Due to the presence of two solids composed of different materials, the adherence conditions in the contact zone are affected by multiple factors. The most important factors that affect the friction characteristics are highlighted next:
  • Composition, type, and tire condition (rubber type, tread, inflation pressure, temperature)
  • Composition and type of road (macrotexture and microtexture)
  • Existence of external agents (rain, ice, snow, dust, ...)
  • Sliding speed in tire-road contact
Therefore, methods to measure and estimate the friction in the tire-road contact have attracted a great deal of attention and are still of the utmost importance for research groups of vehicular dynamics and for groups involved in the development of transport infrastructures. Nowadays, there are many proposed methods to measure the friction in tire-road contact. Some methods focus on the measurement of the road composition and its characteristics. Generally, these methods determine the road texture using two parameters: the macrotexture and the microtexture [1,2,3,4]. Subsequently, the texture is related to the friction characteristics of the surface.

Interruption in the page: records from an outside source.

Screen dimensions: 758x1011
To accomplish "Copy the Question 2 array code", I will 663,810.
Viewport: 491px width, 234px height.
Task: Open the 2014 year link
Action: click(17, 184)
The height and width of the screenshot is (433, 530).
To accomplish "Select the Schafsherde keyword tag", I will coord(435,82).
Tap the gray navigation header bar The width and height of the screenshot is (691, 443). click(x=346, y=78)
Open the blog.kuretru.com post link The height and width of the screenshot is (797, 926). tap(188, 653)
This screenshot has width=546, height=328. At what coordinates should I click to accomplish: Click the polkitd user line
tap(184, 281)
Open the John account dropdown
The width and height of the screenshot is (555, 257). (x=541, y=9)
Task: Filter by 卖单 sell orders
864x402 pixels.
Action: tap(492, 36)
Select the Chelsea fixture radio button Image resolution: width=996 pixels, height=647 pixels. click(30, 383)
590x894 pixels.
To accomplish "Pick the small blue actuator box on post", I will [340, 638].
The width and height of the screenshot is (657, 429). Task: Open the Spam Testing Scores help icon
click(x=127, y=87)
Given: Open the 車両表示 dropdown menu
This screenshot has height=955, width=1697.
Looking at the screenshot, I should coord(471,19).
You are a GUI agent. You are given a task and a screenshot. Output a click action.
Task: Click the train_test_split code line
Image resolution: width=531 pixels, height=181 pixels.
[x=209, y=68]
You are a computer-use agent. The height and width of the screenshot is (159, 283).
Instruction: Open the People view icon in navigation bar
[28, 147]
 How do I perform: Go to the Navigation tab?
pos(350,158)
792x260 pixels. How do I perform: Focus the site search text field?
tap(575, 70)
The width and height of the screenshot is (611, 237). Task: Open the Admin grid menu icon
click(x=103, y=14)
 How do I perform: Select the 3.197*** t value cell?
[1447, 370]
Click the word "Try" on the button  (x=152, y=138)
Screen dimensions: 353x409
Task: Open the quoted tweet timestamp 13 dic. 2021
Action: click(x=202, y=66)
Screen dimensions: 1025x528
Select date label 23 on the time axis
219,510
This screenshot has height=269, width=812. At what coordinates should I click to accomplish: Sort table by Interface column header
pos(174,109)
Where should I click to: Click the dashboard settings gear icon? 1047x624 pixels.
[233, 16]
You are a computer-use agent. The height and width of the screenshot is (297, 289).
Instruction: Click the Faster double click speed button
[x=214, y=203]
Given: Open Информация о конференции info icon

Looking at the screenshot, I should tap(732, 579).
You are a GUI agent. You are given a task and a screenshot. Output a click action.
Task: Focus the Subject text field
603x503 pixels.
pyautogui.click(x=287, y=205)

The macrotexture depends on the size and shape of the mixture used in the asphalt composition. It has a big influence on the hysteresis component of friction and in the tire-road adherence when the vehicle is traveling at high speeds, especially with wet asphalt, since it improves water evacuation. The microtexture refers to the fine-scale texture of the road surface irregularities that interacts with the tire. It is mainly responsible for the generated friction force in the contact zone due to its contribution to the existence of local bonds between the tire rubber and the surface.
The macrotexture measurement is mainly carried out by means of two methods. The first one is the volumetric or sand patch method, in which a known quantity of sand or crystal spheres is spread evenly over the pavement making a circle. Next, the diameter of the circle is measured and the average texture depth is obtained, which is called ‘Mean Texture Depth‘ (MTD) (American Society for Testing and Materials (ASTM) E965). The second one is known as ‘Circular Track Meter’. It makes use of a high frequency laser to measure the profile of the road, obtaining the ‘Mean Profile Depth’ (MPD) (ASTM E2157). Microtexture can be measured by microscopy and stereography, although there are authors who describe other indirect methods to determine it [5].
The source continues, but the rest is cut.